Calcitonin-loaded liposomes: stability under acidic conditions and bile salts-induced disruption resulting in calcitonin-phospholipid complex formation.

Calcitonin-loading in liposomes composed of phosphatidylcholine, cholesterol and stearylamine or dipalmitoyl phosphatidylglycerol was studied at low pH values and in the presence of bile salts to check whether liposomal entrapment could be a possible means of protecting the peptide against the aggressive conditions present in the gastrointestinal tract. The association of calcitonin with the lipidic vesicles was monitored using radioactive labelling of the peptide and gel-filtration separation of the free and liposome-associated fractions.
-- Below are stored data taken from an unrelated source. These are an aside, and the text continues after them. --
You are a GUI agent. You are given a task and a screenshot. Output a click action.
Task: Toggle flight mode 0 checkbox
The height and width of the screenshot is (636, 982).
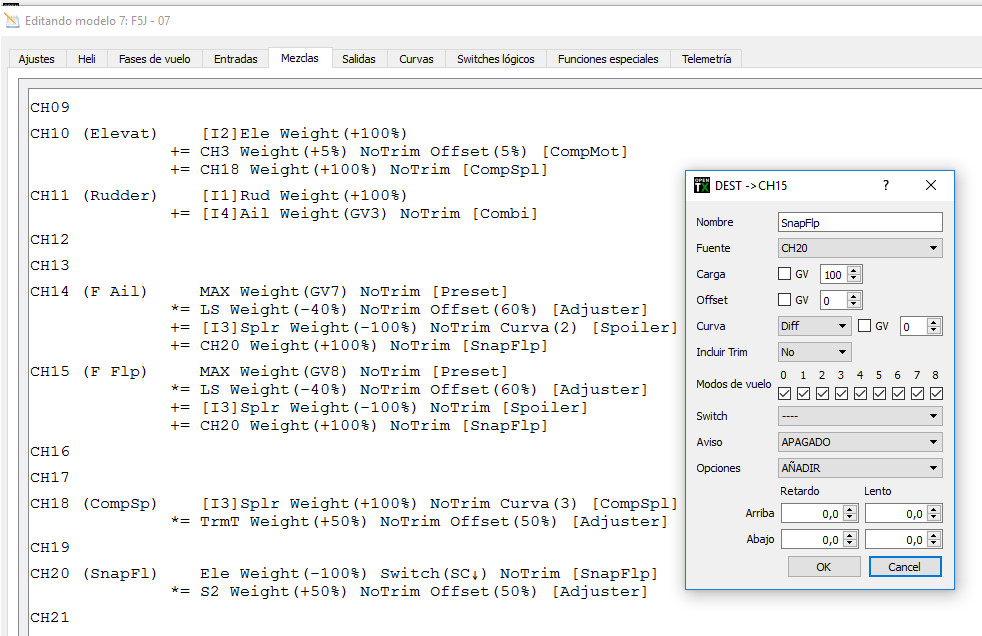(785, 393)

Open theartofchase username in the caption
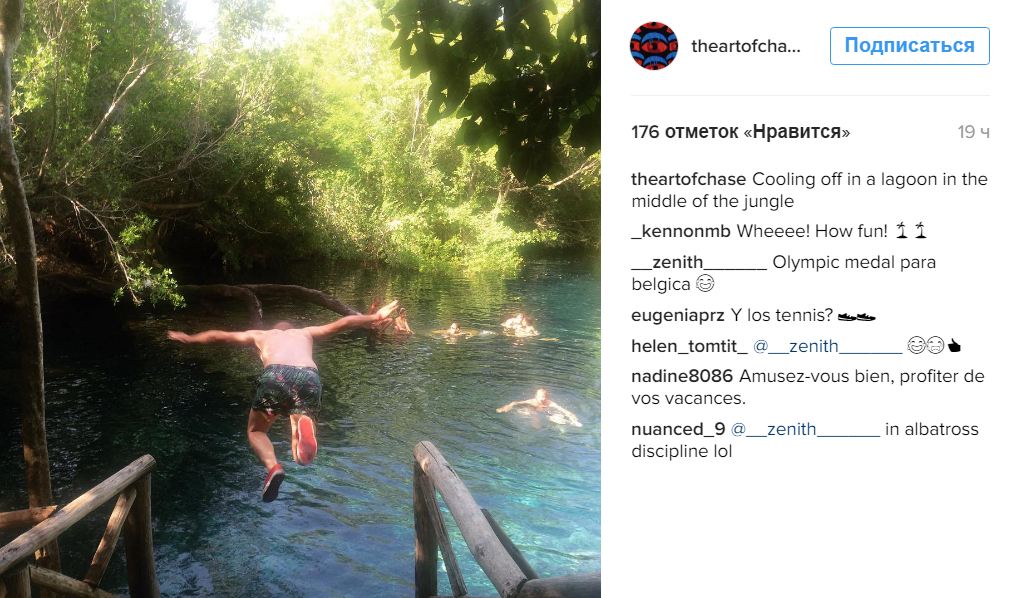[688, 179]
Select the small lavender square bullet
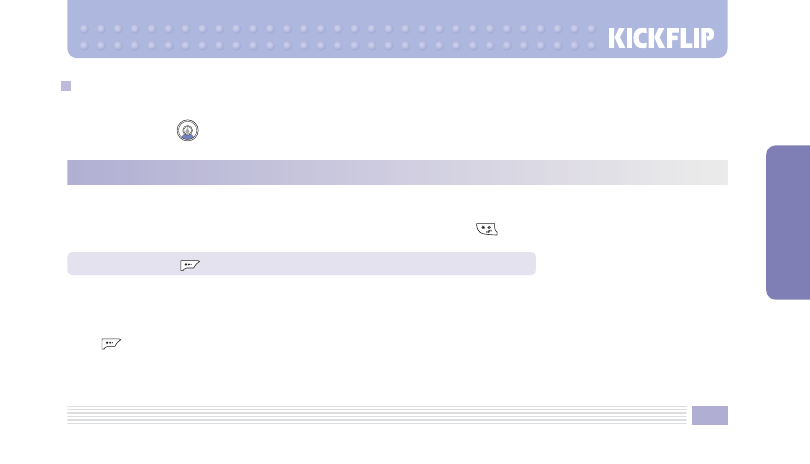This screenshot has width=810, height=464. coord(66,86)
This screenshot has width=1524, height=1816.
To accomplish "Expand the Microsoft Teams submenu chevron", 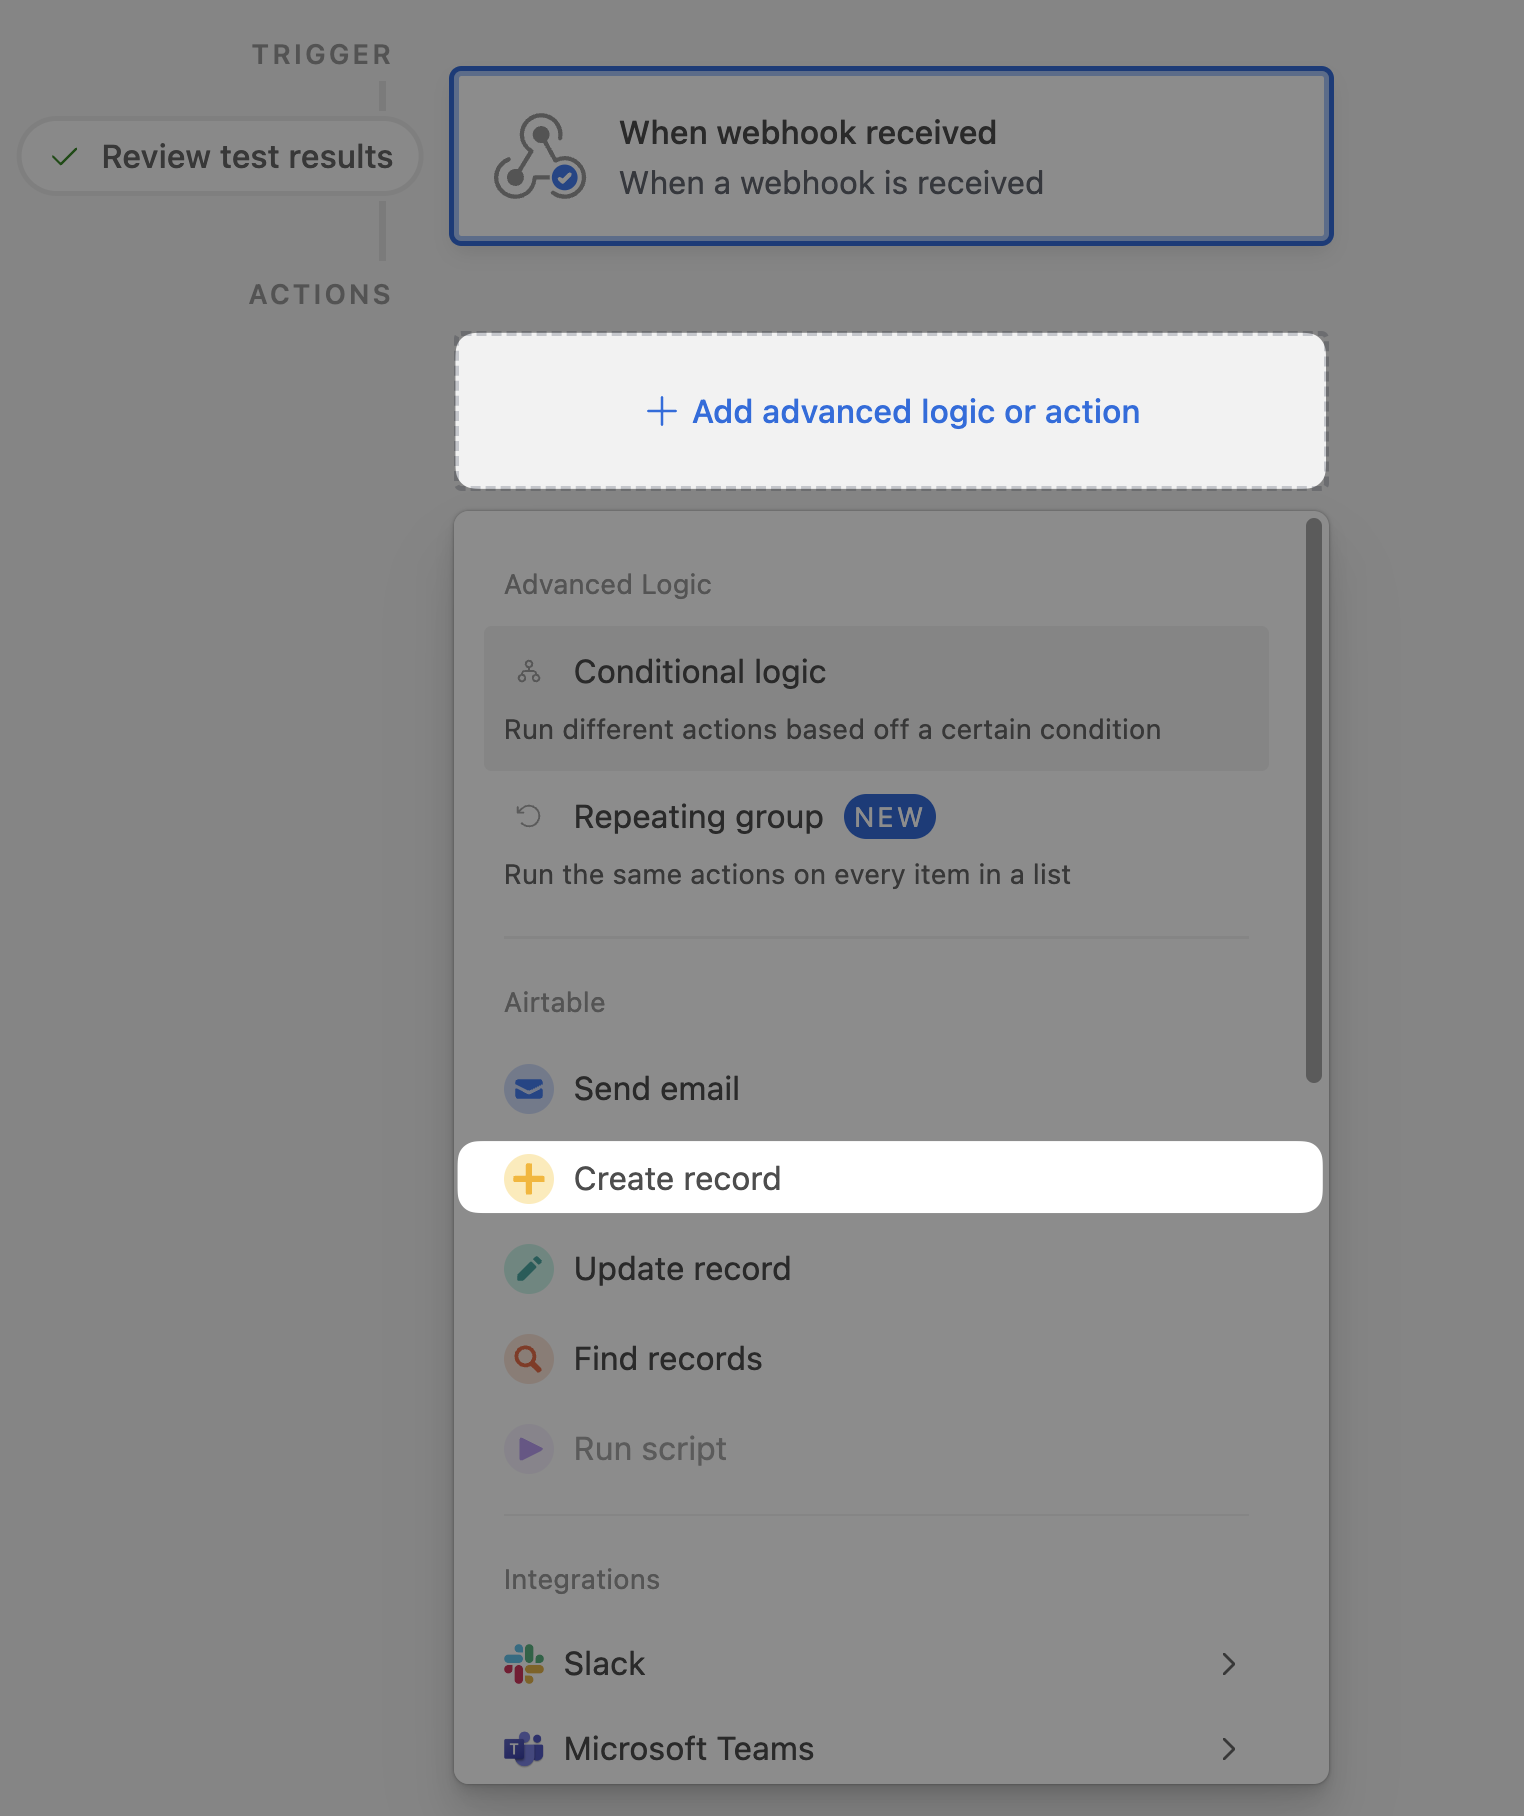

The results show that for all phospholipid compositions tested, loading was preserved in light acidic or basic buffers, and that only a slight disruption was observed at pH 2.5. Cholate caused a significant but only partial release of calcitonin even when the cholate-to-phospholipid ratio was increased. To understand the mode of calcitonin entrapment in the vesicles, the release of liposome-entrapped calcein was monitored concomitantly and taken as a stability criterion. Liposome integrity appears to be resistant at low pHs but to be totally destroyed by 4 mM cholate in a manner quasi-independent of the phospholipid concentration. These results strongly suggest that bile salts induce a disruption of the liposomes which results in the formation of new lipidic structures involving calcitonin and probably cholate.